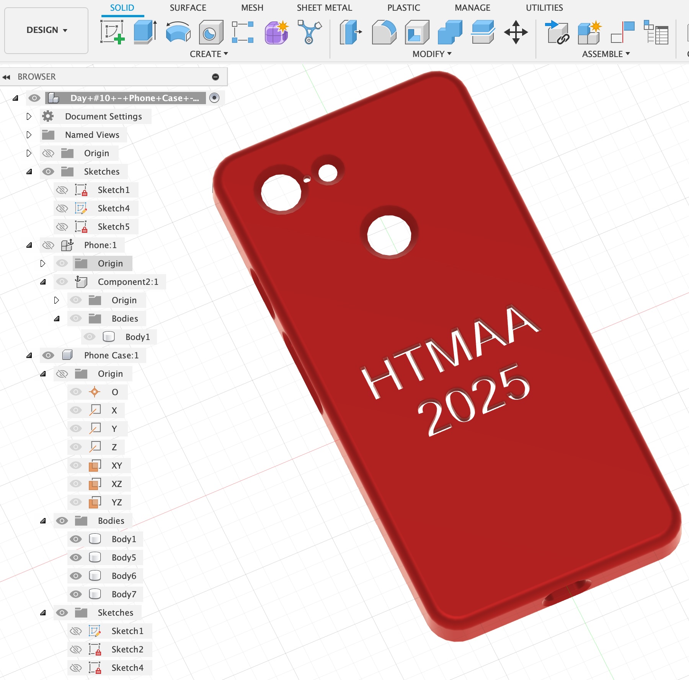Hide Body5 using its eye icon
Screen dimensions: 689x680
click(x=76, y=557)
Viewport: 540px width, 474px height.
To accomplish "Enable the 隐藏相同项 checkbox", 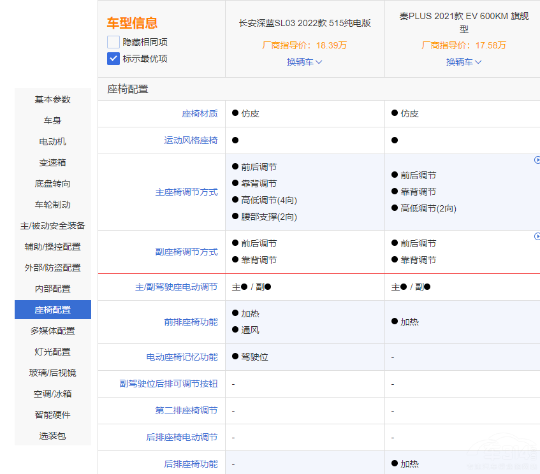I will tap(113, 42).
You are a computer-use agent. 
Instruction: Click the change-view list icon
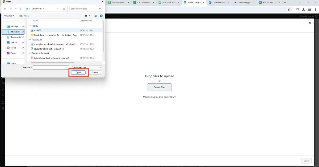point(86,16)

-*-

_What is required_
Skip all pictures. Then give again, exactly, each line from the line holding "You are a computer-use agent." through the last line of the listing above, both ends included.

_Result of this exercise_
You are a computer-use agent. 
Instruction: Click the change-view list icon
point(86,16)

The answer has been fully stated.